▶ _Estratto della fonte_:

J. HALEVI: LA RIVOLTA NEI CAMPUS

Intervista a Joseph Halevi

RP. Come descriveresti ciò che sta avvenendo negli USA, ora con le rivolte nei Campus universitari in tutto il territorio nazionale, ma già dall’indomani dell’inizio dei massacri israeliani nella Striscia di Gaza da metà ottobre scorso con le massicce manifestazioni di solidarietà con i palestinesi e contro l’appoggio incondizionato statunitense a Israele?

J.H. Dal punto di vista del movimento nelle università, mi sembra proprio simile a quello che avvenne durante la guerra del Vietnam. Con due differenze.

La prima è che all’epoca del Vietnam, i movimenti di protesta cominciarono dentro le università e si estesero all’esterno, unificandosi con i movimenti per i diritti civili. All’inizio lo stesso Martin Luther King era piuttosto neutro rispetto al Vietnam. Quindi le proteste contro la guerra andarono in parallelo con quelle nei ghetti neri, che avevano anche una ragione interna.

La seconda, è che fin dall’inizio, dopo il 7 ottobre, ci sono state grandi manifestazioni. Appena si è visto il tipo di reazione israeliana, di distruzione totale e di aggressione alla popolazione civile, molte volte superiore a quanto era successo il 7 ottobre negli insediamenti israeliani intorno a Gaza, si è messa in moto la protesta da subito assai ampia: nei supermercati, nei centri commerciali. Anche cortei di massa veri e propri. Mentre nelle università è arrivato più recentemente.

▶ _I dati_:
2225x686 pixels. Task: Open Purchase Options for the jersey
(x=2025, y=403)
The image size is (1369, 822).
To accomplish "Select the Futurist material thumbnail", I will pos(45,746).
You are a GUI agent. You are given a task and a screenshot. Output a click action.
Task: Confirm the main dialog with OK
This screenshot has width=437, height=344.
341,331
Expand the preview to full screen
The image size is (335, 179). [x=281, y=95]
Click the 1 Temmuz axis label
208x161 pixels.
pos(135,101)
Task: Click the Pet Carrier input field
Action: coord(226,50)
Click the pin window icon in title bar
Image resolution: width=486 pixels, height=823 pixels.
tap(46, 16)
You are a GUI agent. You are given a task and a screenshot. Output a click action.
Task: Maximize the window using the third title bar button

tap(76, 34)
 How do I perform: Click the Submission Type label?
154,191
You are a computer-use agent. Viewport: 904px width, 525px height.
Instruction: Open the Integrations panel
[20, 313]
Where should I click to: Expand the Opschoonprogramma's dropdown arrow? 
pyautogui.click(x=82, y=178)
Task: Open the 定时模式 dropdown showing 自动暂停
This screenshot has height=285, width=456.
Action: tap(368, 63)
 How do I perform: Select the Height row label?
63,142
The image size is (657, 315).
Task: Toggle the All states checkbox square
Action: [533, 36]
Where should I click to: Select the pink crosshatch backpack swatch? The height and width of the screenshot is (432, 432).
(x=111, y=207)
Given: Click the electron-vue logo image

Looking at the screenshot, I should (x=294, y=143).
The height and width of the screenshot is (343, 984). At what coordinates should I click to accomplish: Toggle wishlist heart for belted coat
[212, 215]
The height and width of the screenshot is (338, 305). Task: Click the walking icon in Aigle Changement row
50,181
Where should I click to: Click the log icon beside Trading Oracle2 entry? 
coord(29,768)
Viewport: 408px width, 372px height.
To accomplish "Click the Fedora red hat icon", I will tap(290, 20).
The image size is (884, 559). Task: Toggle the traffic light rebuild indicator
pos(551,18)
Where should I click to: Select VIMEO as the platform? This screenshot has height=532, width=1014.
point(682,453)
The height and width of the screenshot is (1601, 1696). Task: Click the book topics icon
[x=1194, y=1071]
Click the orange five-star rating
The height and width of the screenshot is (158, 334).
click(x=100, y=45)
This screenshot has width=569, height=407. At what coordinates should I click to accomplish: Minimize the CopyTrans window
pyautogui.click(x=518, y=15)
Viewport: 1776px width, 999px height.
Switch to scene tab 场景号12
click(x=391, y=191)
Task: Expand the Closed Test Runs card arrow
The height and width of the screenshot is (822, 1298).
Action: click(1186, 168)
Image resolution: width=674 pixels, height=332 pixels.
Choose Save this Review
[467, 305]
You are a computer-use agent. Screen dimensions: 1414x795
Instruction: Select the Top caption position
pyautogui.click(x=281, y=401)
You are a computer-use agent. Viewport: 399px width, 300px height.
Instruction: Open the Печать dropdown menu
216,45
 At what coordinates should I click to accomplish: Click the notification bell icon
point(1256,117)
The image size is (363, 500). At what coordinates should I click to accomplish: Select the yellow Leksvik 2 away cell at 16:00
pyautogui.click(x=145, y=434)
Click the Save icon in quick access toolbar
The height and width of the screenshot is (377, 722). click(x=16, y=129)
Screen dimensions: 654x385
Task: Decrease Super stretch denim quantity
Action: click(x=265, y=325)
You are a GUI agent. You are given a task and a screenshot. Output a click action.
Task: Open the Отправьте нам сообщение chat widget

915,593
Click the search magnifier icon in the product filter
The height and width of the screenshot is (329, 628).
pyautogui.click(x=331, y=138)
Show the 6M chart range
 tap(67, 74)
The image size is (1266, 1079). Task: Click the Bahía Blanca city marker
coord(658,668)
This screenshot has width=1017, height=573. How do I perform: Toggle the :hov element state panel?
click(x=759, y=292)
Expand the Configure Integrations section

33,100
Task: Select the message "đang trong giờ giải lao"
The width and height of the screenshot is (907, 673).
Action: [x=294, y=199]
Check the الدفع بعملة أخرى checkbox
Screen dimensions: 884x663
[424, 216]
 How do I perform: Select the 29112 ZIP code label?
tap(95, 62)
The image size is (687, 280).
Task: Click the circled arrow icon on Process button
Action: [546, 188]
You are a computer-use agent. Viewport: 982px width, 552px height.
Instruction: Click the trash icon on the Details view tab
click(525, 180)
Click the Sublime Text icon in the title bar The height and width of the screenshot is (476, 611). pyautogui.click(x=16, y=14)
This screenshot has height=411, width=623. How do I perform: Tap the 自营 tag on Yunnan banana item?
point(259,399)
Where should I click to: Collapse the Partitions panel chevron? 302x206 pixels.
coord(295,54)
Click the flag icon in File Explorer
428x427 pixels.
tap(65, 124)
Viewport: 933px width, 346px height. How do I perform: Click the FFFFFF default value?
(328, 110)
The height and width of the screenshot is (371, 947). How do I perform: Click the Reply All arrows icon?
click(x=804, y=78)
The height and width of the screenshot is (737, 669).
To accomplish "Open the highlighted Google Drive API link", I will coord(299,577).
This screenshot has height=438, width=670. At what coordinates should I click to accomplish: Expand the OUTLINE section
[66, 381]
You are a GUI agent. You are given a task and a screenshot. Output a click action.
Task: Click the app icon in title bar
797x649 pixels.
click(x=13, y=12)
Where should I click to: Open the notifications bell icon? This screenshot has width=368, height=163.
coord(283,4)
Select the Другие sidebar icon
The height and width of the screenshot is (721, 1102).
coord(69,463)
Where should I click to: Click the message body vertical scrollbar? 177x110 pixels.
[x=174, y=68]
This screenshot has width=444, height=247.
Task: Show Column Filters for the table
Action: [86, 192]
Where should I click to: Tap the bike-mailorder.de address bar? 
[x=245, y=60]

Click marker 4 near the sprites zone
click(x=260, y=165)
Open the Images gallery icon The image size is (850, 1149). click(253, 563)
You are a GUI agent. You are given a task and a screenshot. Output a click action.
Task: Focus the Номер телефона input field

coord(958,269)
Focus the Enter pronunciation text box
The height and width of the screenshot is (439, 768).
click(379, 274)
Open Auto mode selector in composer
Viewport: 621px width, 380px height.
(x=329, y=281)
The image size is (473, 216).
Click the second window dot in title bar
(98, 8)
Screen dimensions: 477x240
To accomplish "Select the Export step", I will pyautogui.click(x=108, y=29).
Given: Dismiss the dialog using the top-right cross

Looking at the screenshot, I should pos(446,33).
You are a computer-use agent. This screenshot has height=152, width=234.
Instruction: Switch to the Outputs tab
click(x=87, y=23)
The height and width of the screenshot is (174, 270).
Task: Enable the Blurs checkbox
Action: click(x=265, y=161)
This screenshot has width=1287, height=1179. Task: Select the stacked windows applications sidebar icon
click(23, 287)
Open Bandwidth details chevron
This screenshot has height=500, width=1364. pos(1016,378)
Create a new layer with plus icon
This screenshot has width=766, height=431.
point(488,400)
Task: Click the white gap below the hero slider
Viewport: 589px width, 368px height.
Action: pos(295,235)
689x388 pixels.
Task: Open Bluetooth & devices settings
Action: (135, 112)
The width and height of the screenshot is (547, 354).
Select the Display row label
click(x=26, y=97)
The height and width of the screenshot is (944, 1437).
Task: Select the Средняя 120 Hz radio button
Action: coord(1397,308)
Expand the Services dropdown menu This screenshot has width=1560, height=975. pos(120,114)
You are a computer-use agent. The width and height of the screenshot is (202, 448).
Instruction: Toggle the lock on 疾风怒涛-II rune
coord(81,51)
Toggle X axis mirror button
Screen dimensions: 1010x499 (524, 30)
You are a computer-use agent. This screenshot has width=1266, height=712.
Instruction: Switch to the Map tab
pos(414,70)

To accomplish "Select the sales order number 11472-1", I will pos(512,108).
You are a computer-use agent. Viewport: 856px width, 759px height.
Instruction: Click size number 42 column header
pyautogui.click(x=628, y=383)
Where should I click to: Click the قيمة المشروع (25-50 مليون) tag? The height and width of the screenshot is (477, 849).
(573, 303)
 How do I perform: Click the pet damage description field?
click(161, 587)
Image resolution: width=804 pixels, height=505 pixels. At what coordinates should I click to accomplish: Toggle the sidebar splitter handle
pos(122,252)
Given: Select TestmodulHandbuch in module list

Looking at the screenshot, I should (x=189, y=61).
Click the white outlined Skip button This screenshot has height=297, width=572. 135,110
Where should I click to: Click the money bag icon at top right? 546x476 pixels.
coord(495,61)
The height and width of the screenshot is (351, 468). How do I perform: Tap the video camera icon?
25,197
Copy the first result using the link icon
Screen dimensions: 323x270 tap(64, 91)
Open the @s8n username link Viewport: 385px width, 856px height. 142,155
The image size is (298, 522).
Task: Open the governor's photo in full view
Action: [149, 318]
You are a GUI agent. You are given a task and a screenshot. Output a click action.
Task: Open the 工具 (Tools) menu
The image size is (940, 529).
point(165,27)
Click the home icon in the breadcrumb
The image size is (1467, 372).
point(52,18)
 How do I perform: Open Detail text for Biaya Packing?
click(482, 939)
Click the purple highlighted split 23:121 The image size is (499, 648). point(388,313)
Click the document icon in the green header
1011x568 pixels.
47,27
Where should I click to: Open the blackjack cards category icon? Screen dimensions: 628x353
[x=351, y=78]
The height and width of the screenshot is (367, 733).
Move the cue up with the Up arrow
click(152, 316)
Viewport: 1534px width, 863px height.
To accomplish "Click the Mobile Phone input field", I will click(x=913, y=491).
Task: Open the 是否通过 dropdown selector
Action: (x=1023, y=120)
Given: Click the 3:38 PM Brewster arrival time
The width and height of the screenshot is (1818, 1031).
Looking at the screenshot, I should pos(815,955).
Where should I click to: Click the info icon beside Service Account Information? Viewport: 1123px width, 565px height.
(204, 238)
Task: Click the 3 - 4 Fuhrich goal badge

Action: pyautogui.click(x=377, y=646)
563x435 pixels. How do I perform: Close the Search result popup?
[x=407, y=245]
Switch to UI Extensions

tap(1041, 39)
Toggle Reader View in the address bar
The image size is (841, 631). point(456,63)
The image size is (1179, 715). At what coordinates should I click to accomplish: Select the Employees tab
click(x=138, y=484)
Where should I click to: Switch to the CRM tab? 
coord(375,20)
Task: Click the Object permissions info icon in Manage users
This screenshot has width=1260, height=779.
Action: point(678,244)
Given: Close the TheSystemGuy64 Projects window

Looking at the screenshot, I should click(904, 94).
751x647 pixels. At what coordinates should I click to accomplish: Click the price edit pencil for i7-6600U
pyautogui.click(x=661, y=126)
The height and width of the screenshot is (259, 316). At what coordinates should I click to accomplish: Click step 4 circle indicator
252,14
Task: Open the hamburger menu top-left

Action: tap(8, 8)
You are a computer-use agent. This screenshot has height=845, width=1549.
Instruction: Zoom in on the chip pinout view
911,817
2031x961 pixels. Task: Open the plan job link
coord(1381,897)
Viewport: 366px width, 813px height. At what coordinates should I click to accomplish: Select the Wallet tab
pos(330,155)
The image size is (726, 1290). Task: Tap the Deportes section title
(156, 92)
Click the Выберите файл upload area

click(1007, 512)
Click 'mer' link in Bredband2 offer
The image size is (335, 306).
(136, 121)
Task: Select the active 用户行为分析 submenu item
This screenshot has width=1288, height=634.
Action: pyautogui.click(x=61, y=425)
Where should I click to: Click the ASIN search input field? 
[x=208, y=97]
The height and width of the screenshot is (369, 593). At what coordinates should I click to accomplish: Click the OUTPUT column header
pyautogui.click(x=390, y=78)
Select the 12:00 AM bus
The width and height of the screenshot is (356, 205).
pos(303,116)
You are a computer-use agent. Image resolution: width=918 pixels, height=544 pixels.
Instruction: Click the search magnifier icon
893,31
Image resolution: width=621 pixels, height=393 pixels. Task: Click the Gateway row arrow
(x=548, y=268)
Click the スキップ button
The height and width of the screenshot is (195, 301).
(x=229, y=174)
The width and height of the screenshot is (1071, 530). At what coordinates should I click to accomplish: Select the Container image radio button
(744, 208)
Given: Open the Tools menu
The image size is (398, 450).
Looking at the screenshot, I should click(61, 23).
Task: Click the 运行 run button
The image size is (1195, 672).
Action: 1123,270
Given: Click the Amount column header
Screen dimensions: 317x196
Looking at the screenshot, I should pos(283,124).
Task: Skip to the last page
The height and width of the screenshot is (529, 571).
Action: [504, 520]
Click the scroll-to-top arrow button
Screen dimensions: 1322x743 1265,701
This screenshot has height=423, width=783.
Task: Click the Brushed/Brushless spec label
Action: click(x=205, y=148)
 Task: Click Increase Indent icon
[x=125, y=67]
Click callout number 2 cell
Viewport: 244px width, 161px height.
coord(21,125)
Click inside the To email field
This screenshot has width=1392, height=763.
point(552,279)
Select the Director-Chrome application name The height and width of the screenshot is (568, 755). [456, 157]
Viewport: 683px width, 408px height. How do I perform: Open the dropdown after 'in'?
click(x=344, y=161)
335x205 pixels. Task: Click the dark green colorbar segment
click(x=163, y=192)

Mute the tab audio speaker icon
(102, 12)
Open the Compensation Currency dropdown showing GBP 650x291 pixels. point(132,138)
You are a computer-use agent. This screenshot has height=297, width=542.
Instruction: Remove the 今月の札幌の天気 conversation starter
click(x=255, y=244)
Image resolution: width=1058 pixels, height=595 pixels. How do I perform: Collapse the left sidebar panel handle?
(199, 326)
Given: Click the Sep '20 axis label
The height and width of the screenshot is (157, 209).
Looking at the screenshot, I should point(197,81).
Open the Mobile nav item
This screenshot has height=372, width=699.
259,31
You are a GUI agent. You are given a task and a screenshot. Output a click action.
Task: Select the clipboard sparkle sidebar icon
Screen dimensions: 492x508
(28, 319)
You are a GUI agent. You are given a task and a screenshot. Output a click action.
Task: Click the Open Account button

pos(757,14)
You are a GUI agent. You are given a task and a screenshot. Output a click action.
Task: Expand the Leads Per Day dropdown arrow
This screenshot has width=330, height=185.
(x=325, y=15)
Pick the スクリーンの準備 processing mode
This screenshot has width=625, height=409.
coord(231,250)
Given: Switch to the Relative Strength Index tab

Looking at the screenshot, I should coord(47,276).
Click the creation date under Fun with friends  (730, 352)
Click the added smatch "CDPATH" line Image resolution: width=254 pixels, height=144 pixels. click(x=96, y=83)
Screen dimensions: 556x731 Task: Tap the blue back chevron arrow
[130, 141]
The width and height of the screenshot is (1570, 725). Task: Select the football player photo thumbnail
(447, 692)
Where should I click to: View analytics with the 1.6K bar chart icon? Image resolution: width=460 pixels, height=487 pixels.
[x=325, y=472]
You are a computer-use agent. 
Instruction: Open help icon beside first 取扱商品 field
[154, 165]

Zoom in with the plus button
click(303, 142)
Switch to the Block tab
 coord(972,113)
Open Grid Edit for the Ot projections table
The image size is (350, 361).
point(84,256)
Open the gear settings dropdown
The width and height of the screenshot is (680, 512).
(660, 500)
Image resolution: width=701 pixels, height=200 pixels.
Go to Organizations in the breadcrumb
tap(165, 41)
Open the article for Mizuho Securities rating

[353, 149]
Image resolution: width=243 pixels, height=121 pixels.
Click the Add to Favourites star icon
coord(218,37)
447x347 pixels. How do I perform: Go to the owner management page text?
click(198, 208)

▶ _Cosa si chiede_:
(a) Riporta il passo dell'intervista compreso tra "Intervista a Joseph" e "statunitense a Israele?", estremi inclusi.
(b) Nei record, dall'inizio fino alla riga che contiene "tap(46, 16)" inclusa, sostituisci "screenshot" con "capture" lasciando invariato tutto il resto. Restituisci soltanto quelle righe.

▶ _Risposte_:
(a)
Intervista a Joseph Halevi

RP. Come descriveresti ciò che sta avvenendo negli USA, ora con le rivolte nei Campus universitari in tutto il territorio nazionale, ma già dall’indomani dell’inizio dei massacri israeliani nella Striscia di Gaza da metà ottobre scorso con le massicce manifestazioni di solidarietà con i palestinesi e contro l’appoggio incondizionato statunitense a Israele?

(b)
2225x686 pixels. Task: Open Purchase Options for the jersey
(x=2025, y=403)
The image size is (1369, 822).
To accomplish "Select the Futurist material thumbnail", I will pos(45,746).
You are a GUI agent. You are given a task and a capture. Output a click action.
Task: Confirm the main dialog with OK
This capture has width=437, height=344.
341,331
Expand the preview to full screen
The image size is (335, 179). [x=281, y=95]
Click the 1 Temmuz axis label
208x161 pixels.
pos(135,101)
Task: Click the Pet Carrier input field
Action: coord(226,50)
Click the pin window icon in title bar
Image resolution: width=486 pixels, height=823 pixels.
tap(46, 16)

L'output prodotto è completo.